The Honda Odyssey. Soccer moms love them, most men make fun of them, but they have proven themselves over time to be reliable family vehicles. They are not flamboyant and they certainly are not every boy's dream car. Most people don't even give them a second glance on the road. There is one Honda, however, that has defied all odds and proven to be much more than a family van. She is The Whale, and she is my home on the road.
It all began in 2003 when my parents were in the market for a new vehicle. After careful planning and consideration, they chose to make the leap from a Ford Windstar to a Honda Odyssey. Over time the van was used for daily runs to town and all other things a small family of four would need it for.
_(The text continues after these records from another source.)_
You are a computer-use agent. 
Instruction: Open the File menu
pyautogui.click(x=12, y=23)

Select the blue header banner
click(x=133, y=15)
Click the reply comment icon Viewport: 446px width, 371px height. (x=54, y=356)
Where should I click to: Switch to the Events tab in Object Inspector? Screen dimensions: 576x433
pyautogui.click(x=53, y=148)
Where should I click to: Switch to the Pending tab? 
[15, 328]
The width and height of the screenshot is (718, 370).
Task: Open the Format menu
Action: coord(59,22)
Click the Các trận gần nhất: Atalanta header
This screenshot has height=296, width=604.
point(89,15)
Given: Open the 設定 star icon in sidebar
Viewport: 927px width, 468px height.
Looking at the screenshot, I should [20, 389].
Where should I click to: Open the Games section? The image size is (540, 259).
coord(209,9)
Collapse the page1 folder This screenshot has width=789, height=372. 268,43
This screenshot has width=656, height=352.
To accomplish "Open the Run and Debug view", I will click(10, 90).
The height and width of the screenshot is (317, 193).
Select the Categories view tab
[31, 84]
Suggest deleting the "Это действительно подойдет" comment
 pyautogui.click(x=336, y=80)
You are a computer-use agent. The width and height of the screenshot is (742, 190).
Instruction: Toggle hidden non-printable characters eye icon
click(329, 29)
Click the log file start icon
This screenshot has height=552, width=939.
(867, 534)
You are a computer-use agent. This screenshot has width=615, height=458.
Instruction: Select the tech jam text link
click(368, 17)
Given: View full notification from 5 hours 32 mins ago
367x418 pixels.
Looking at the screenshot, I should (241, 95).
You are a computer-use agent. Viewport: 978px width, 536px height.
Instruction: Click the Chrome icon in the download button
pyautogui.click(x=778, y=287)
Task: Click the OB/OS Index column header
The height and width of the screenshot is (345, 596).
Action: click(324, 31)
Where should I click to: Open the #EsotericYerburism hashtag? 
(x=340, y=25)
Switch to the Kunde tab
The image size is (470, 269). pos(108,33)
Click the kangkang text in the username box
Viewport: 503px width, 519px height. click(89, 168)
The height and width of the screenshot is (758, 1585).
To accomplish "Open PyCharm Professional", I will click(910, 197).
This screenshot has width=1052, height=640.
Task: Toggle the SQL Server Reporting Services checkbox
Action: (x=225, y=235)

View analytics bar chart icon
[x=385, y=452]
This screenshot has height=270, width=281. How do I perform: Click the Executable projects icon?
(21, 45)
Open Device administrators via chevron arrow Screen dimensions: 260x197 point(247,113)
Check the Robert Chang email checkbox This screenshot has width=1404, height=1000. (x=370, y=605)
Every now and then we would hook up our pop-up camper to the hitch and go camping in Rocky Gap State Park or some other local campground. My brother learned to drive using the Odyssey and so did I. The van was used in a pretty standard way, and when it turned 10 it had 182,000 miles on the odometer and a successful career as a family hauler behind it. Most people would think about buying a new car at this time, thinking that the van wouldn't last much longer, and if it wasn't a Honda most people would be correct in thinking this way. But the Whale was not finished yet...
I came into the picture in 2012 when I offered to buy the van from my parents. I had been searching for a pick up truck to turn into a mobile camper but I had come up empty handed. My parents were willing to part with the old girl and I took over ownership of the van. I christened it The Whale. I must be honest for a moment, I can't quite remember how the name came to be. I think it was because it was big and grey and reminded me of a Whale but I can't say for certain. Anyways, I began planning a major road trip in the summer of 2013 to finally begin exploring the western states of America.
It was time to put the Honda to the test!
Phase one of the Whale builds was not the prettiest. The bed was an old feather top mattress cover and everything was stored in plastic bins on top of the mattress. Every night the bins would have to be moved into the front seats and bungees stretched around the interior for sheets to hang on, and every morning it all had to be taken down and moved so the seats were usable.
It did the trick but it broke a major rule of van living. It was super complex. I know what you're thinking, "how can a bunch of bins be so complex?" because it took around 45 minutes to set up every night and the same to tear down in the morning. The easier you can make things on the road the better off you will be. Small things that may not bug you after a day or two will compound over two months and drive you up a wall.
Even with the added hassle of set up and tear down, the trip was fantastic. My road trip buddy Tim Knisley and I covered 16 states and roughly 7500 miles of open road in a little over 5 weeks of driving. It was the snowball that started the avalanche of what was yet to come!
After I worked for the summer at the CM Ranch in Dubois, Wyoming I headed back out on the road and picked up my brother, Perry Derrenbacher, in Salt Lake City and we continued the adventure through the southwest.
Another monumental moment occurred in the Whale when I was driving through Florida on my way home. The Whale hit the 200,000 mile mark!! I thought that was the beginning of the end and that I would only get another year or two of use out of it. The Whale had other plans...
After another 5 weeks and another 7000 miles (roughly), I was back home in Maryland. With the knowledge gained from the trip, I had plans to improve the Whale into a road tripping machine. Phase Two was next!